The term "feature space" can comprise one or more vectors or data
points that represent one or more parameters or metrics associated
with neuromuscular signals such as electromyography ("EMG")
signals. As an example, an EMG signal possesses certain temporal,
spatial, and temporospatial characteristics, as well as other
characteristics such as frequency, duration, and amplitude, for
example. A feature space can generated based on one or more of such
characteristics or parameters.
[0039] The disclosed systems and methods allow for full control
schemes by better identifying when data inputs fall within one or
more regions or point clouds of a feature space and applying the
appropriately trained model(s) for specific data points that lie
within the various regions of the feature space. In certain
embodiments, the systems and methods disclosed herein can select
from different types of control schemes or input modes and can
apply the applicable trained machine learning model(s) to the
inputs based on the type of schemes and/or modes selected. The
selection of different schemes and/or input modes can be done
manually by a user or automatically by the system. For example, the
disclosed systems and methods may allow the user to maintain
effective control over a connected machine if the user switches
between different types of control schemes or input modes. Such
schemes and modes include but are not limited to surface typing,
typing on the user's leg, using a first and wrist to control a
virtual pointer in 2D, drawing, writing, or any other specific or
general activity that a user can perform. In one example
embodiment, a user could be typing on a surface, and the disclosed
systems and methods are able to detect that activity and apply a
trained inferential model or machine learning model that was
trained based on a set of training data inputs obtained from one or
more users while typing various words and phrases while keeping
their hands on a surface. If the systems and methods detect that
the user is now typing on their leg, a different model can be used
to infer typing outputs with that model having been trained on data
inputs from one or more users who typed various words and phrase on
their legs. In this way, the systems and methods herein can apply
the more appropriately trained model to produce more accurate
outputs depending on the specific user activity.

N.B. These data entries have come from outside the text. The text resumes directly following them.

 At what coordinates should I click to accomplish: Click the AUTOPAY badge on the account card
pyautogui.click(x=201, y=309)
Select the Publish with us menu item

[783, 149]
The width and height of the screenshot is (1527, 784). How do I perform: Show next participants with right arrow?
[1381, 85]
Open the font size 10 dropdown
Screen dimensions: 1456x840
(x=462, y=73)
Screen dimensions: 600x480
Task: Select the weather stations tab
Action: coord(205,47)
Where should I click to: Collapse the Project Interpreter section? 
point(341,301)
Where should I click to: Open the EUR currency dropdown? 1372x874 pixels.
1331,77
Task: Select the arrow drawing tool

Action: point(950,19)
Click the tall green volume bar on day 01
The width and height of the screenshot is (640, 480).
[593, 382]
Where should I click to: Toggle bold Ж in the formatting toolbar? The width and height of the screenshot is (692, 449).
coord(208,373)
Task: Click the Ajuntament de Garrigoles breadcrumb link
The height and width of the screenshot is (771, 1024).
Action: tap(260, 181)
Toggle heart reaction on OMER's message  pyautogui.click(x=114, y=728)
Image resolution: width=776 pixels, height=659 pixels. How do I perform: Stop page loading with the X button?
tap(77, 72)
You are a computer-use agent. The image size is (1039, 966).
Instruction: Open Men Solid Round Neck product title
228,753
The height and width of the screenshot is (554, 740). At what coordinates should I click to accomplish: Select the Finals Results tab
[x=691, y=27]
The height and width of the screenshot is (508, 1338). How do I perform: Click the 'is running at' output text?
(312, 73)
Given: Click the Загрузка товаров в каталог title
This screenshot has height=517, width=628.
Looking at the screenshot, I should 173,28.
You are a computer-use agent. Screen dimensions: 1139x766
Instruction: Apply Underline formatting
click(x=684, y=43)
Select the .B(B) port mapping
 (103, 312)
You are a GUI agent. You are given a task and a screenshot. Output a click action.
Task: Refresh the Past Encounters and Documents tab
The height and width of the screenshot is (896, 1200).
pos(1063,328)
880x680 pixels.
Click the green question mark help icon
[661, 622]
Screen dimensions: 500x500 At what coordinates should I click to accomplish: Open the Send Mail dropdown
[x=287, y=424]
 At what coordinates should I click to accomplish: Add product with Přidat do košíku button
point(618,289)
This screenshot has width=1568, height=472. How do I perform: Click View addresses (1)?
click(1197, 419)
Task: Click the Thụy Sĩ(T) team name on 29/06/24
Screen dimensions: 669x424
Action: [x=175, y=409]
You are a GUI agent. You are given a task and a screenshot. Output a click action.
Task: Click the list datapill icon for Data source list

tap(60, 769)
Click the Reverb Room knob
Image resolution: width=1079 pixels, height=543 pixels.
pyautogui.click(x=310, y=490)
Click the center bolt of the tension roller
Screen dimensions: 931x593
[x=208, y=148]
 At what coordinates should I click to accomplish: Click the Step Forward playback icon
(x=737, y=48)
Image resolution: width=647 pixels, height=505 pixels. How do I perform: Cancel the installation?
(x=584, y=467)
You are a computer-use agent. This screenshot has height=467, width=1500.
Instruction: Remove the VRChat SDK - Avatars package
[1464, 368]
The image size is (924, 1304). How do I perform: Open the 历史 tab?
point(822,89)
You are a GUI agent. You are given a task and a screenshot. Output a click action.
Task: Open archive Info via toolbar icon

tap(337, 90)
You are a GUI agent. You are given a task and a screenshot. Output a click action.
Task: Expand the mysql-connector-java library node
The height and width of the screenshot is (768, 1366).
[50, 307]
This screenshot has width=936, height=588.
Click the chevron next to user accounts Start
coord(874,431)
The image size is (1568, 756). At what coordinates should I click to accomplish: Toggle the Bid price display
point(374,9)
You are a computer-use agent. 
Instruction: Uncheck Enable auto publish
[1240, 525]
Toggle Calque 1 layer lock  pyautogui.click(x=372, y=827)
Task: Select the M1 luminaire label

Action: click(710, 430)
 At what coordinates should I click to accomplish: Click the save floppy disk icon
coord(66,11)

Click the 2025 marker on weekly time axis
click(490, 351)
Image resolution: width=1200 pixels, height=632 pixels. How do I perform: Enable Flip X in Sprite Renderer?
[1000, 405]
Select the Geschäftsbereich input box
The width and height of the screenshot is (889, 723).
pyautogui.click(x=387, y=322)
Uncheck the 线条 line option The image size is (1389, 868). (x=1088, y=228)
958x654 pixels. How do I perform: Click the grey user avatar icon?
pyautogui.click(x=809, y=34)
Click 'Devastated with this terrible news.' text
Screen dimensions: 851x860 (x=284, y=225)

[0040] In another embodiment, the user can be performing hand
gestures and want to switch to a drawing mode. Because the
inferential models trained to classify hand gestures accurately can
differ from the inferential models trained to identify a user's
drawing actions, it would be advantageous for the systems and
methods to apply the appropriately trained inferential models to
the activity upon which training data was used to generate the
models. In another embodiment, a user could be performing discrete
hand gestures such as snapping, pinching, etc. and can switch to
performing continuous hand gestures such as making a first with
varying levels of force, holding a pinch with various levels of
force, etc. In another example, a user could be performing a series
of index finger to thumb pinches and then want to switch to a
series of middle finger to thumb pinches. In any of these examples,
the disclosed systems and methods can implement a more
appropriately trained inferential model to predict the user's
intended action(s) in one input mode and use another more
appropriately trained model to predict the user's intended
action(s) in another input mode. The systems and methods disclosed
herein can automatically detect a user's transition from one input
mode or control scheme to another based on any one or more of the
following: processed neuromuscular input data, spatio-temporal data
from an IMU device (e.g., comprising an accelerometer, gyroscope,
magnetometer, etc.), infrared data, camera and/or video based
imaging data. The user can also instruct the systems and methods to
switch between modes or control schemes based on neuromuscular
input data (e.g., specific handstates, gestures, or poses) and/or
verbal commands.
[0041] In certain embodiments, a neuromuscular armband or wristband
can be implemented in the disclosed systems and methods. In other
embodiments, the user can be utilizing the wrist band in
combination with grasping a virtual or physical object including
but not limited to a real or virtual remote control, gaming device,
steering wheel, mobile phone, ball, pen/stylus, etc.
[0042] Using the systems and methods disclosed herein, a 2D linear
model may perform well when the data inputs are from the subregion
of a feature space where the model was trained. In some examples,
such subregions may be identified within a feature space using a
feature extraction and/or clustering technique. For example, a
cluster of data points within a feature space may define a
subregion, where the size of the subregion is estimated as the
covariance of the data points and the distance from the center of
the subregion is determined by the Mahalanobis distance of a point
from the cluster of data points. Thus, if the Mahalanobis distance
(or analogous metric) of an input places the input within the
subregion, systems and methods described herein may apply an
inferential model corresponding to the subregion to interpret the
input. Conversely, if the Mahalanobis distance (or analogous
metric) of an input places the input outside the subregion but
within an alternate subregion, systems and methods described herein
may apply an alternate inferential model corresponding to the
alternate subregion to interpret the input.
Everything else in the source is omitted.